Slashdot Mirror


Google Books As "Train Wreck" For Scholars

Following up on our earlier discussion, here's more detail on Geoffrey Nunberg's argument that Google Books could prove detrimental to academics and other scholars. Recently Nunberg gave a talk at a conference claiming that the metadata in Google Books is riddled with errors and is classified in a scheme unfit for scholarly use. This blog post was fleshed out somewhat a few days later in the Chronicle of Higher Education. Quoting from the latter: "Start with publication dates. To take Google's word for it, 1899 was a literary annus mirabilis, which saw the publication of Raymond Chandler's Killer in the Rain, The Portable Dorothy Parker, [and] Stephen King's Christine... A search on 'internet' in books written before 1950 and turns up 527 hits. ... [Google blames some errors on the originating libraries.] ...the libraries can't be responsible for books mislabeled as Health and Fitness and Antiques and Collectibles, for the simple reason that those categories are drawn from the Book Industry Standards and Communications codes, which are used by the publishers to tell booksellers where to put books on the shelves. ... In short, Google has taken a group of the world's great research collections and returned them in the form of a suburban-mall bookstore." The head of metadata for Google Books, Jon Orwant, has responded in detail to Numberg's complaints in a comment on the original blog post — and says his team has already fixed the errors that Nunberg so helpfully pointed out.

3 of 160 comments (clear)

  1. Something is usually better than nothing by Anonymous Coward · · Score: 5, Insightful

    And this is no exception. Before google books you had access to books from various libraries, books you owned, books you could loan from friends (*shock* *gasp* copyright infringement), books you could buy and books from non-google online sources. Now you have access to all of those and additionally google books. Even if google books is 99% "piece of shit" (which in my experience is simply not true, but nevertheless) you still have the 1% potentially useful material available that wasn't available before, so you win.

  2. Re:Obnoxious by Volante3192 · · Score: 5, Insightful

    Definatly. It's like, "Oh, look, I found an error. If I had done this, that error wouldn't be there!!" And to that I respond, then do it yourself. YOU go tack metadata onto the 100 million books they have, you smug egocentric bastard.

    And, of course, he completely ignores the 999,999 proper entries compared to the 1 error.
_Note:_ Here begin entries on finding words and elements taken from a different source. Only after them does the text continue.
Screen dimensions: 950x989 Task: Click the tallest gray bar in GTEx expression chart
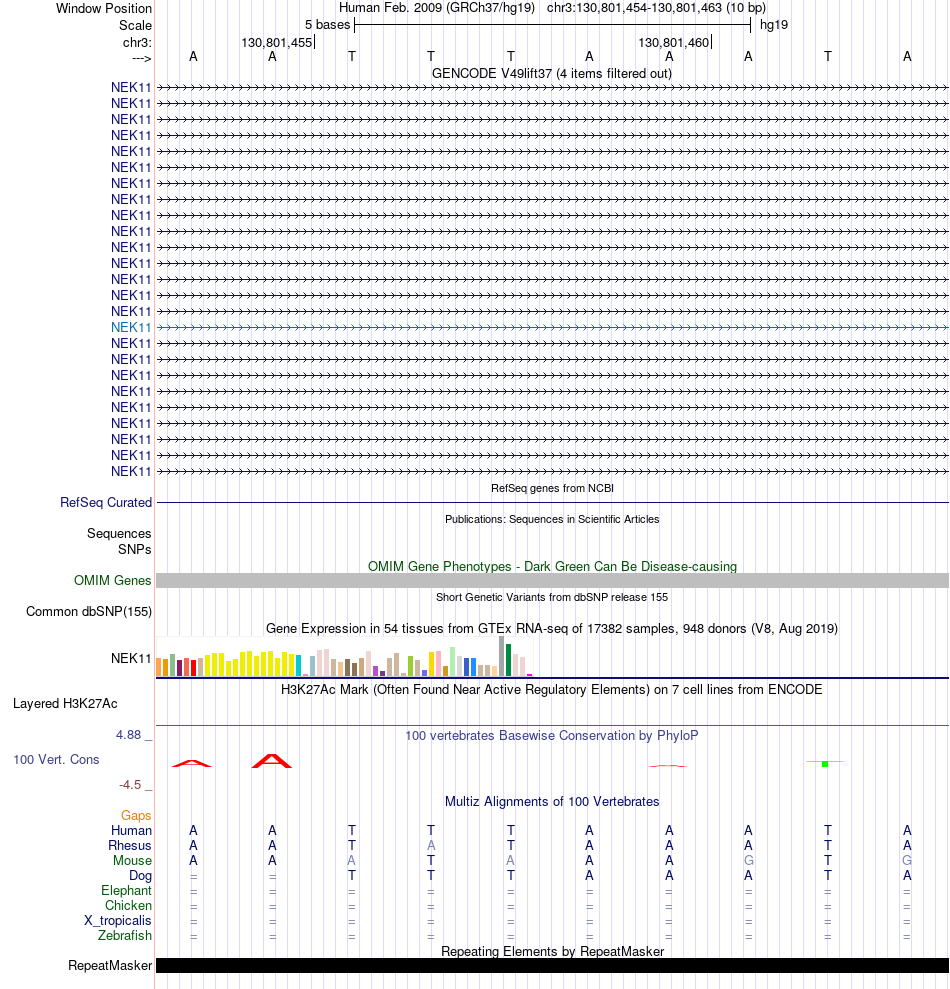coord(501,656)
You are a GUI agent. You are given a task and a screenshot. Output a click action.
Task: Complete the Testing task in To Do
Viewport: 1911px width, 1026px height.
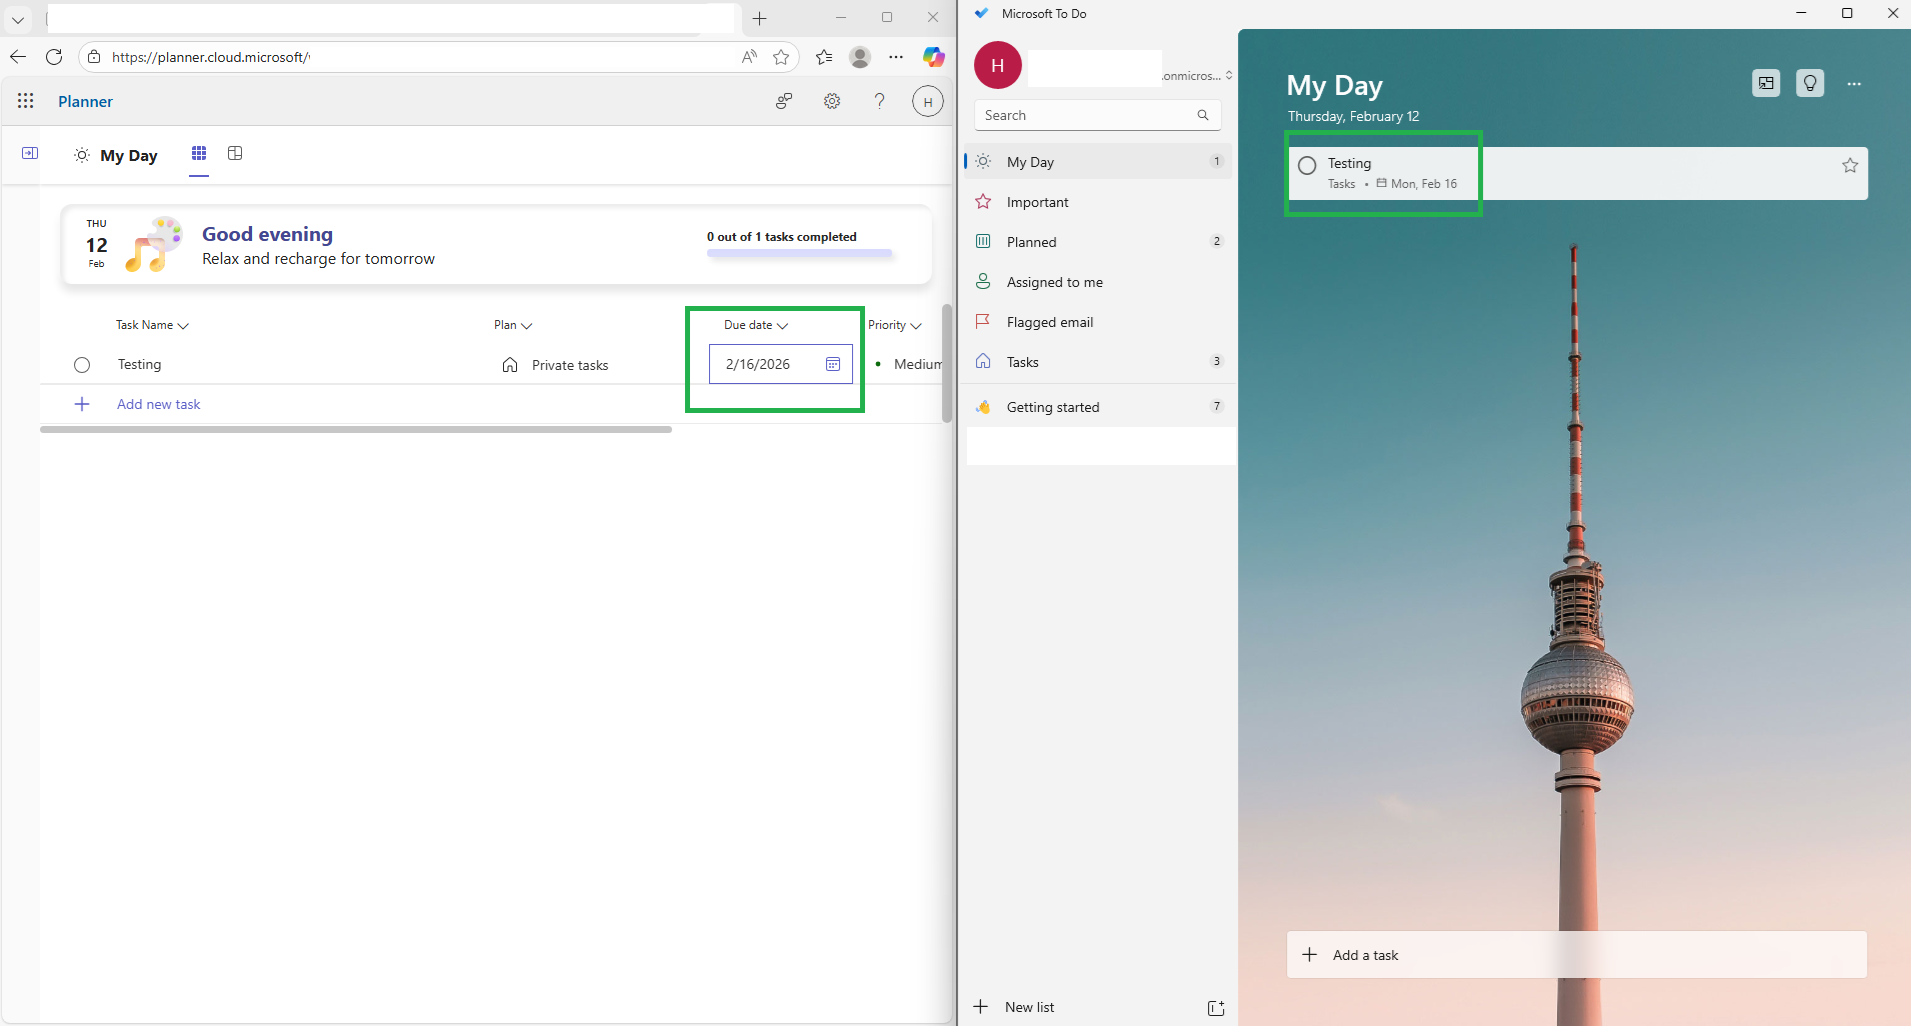click(1307, 166)
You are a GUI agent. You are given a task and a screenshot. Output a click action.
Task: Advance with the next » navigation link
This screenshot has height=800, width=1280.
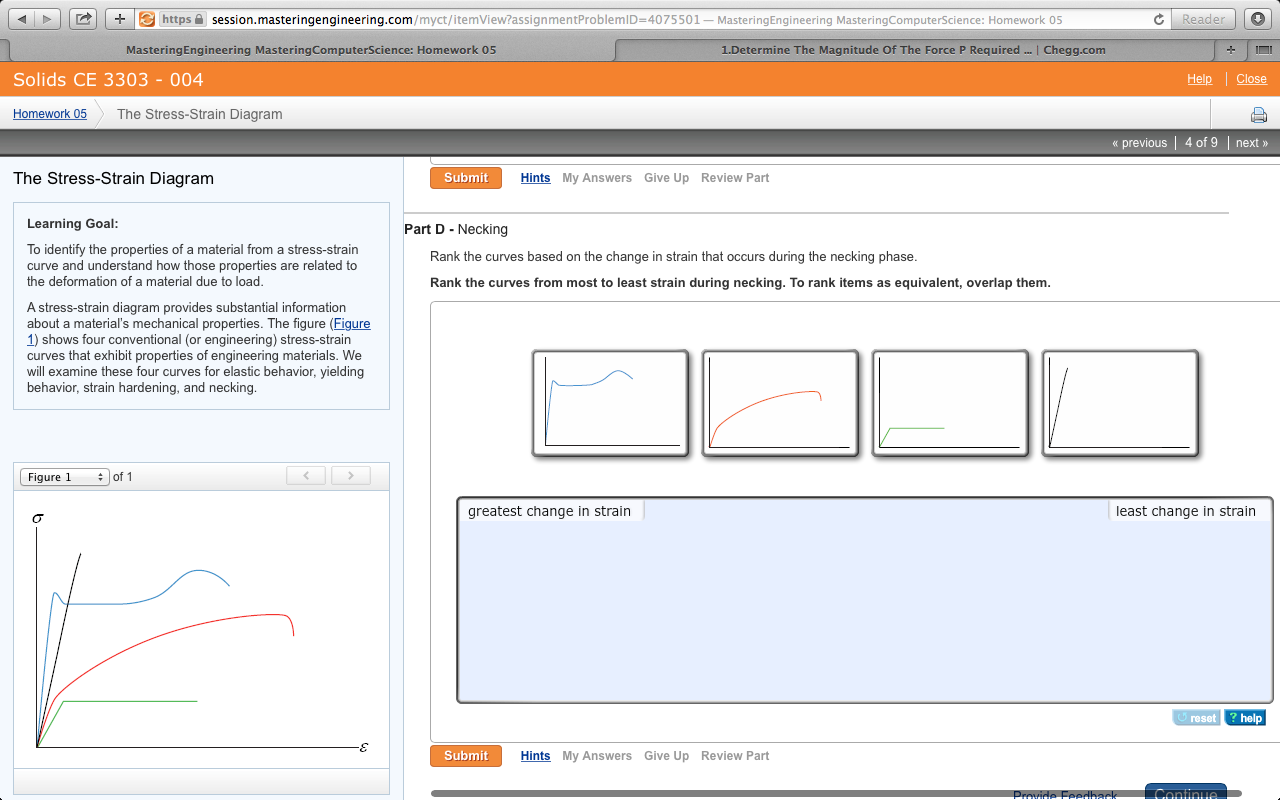[1251, 142]
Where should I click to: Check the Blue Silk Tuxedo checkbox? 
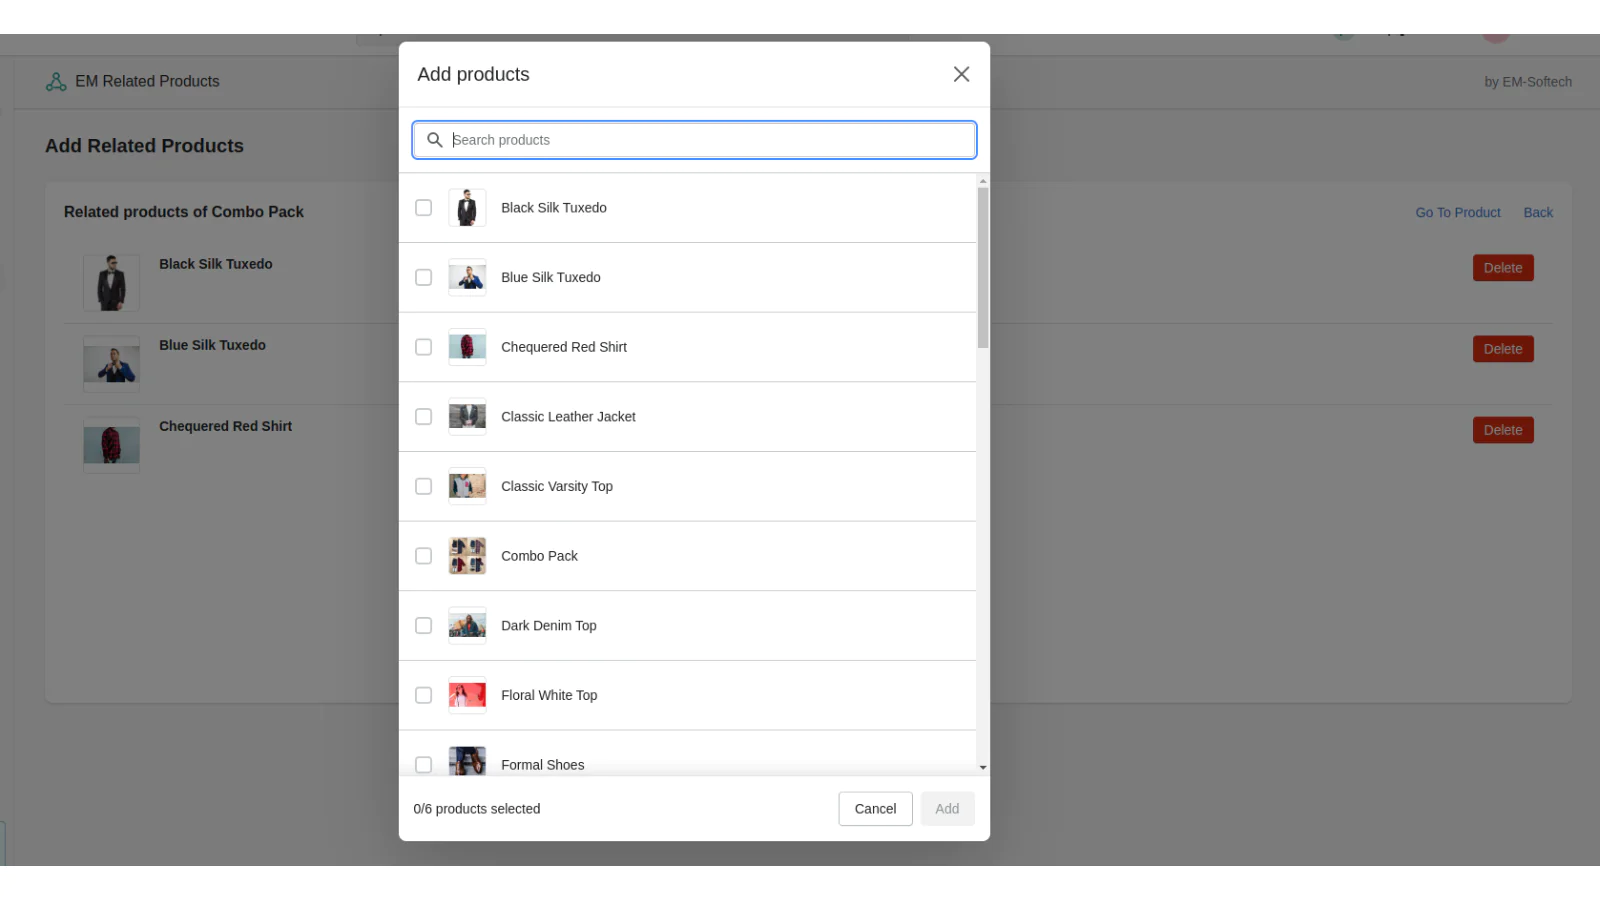tap(424, 278)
Google seems to know there's lots of problems here, and they're not going to get it right the first pass. But having a first pass at all is better than nothing.

  3. Too much information? by presidenteloco · · Score: 5, Insightful

    Yes, having all of the world's literature available for instant full text search sounds
    disastrous for scholars.

    --

    Where are we going and why are we in a handbasket?